▶ [WORK TO COMPLETE]:
1. Do these statements agree with the passage on energy and oil disasters? Answer yes or no for each, quoting the deciding words. (a) Pools of oil from the Exxon Valdez can still be found in Alaska. (b) Wind and solar power come with low up-front costs. (c) Nuclear is named as having the smallest hazards of any fuel.
2. Can you reproduce the stretch of the passage on energy and oil disasters from "And as for the" through "energy any day.", word for word?

▶ [GIVEN PASSAGE]:

»»

And has the environmental liability cap on oil companies been eliminated?

And as for the environment and energy, what of the BP catastrophe? Is "out of sight, out of mind" a good solution to dealing with environmental disasters?

Go to Alaska and you can still find pools of oil from the Exxon Valdez. And we all know how well oil is for the environment.

Like most economic decisions, choosing your power source(s) is a matter of compromise. If you go with wind and solar power, you face large up-front costs. If you shun renewable sources of energy for nonrenewable sources of energy in favor of business-as-usual, you continue down the path of destruction the oil industry has given us.

Personally, I’ll opt for renewable energy. Like most other infrastructure, early investment will pay dividends in the years that follow.

Compared the the environmental impact of disasters like the BP oil spill, I’ll take wind energy any day.

All fuel has hazards. IMHO the hazards of nuclear are far greater than any other.

Possible solutions sometimes acquire unwarranted momentum and become snow balls rolling down a long hill. Wind power, solar power, and nuclear power are each held above their actual relative useful status by competing political/financial organizations. If all subsidies, direct and indirect were eliminated, where would those industries be?

««

▶ [DATASET EXTRACT]:
»»

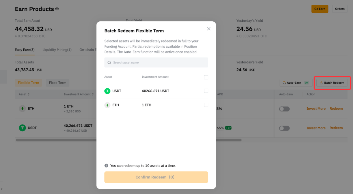Check the ETH asset checkbox
The image size is (353, 194).
pos(206,105)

««

▶ [SOLUTION LIST]:
1.
(a) Yes: "Go to Alaska and you can still find pools of oil from the Exxon Valdez."
(b) No: "If you go with wind and solar power, you face large up-front costs."
(c) No: "IMHO the hazards of nuclear are far greater than any other."

2.
And as for the environment and energy, what of the BP catastrophe? Is "out of sight, out of mind" a good solution to dealing with environmental disasters?

Go to Alaska and you can still find pools of oil from the Exxon Valdez. And we all know how well oil is for the environment.

Like most economic decisions, choosing your power source(s) is a matter of compromise. If you go with wind and solar power, you face large up-front costs. If you shun renewable sources of energy for nonrenewable sources of energy in favor of business-as-usual, you continue down the path of destruction the oil industry has given us.

Personally, I’ll opt for renewable energy. Like most other infrastructure, early investment will pay dividends in the years that follow.

Compared the the environmental impact of disasters like the BP oil spill, I’ll take wind energy any day.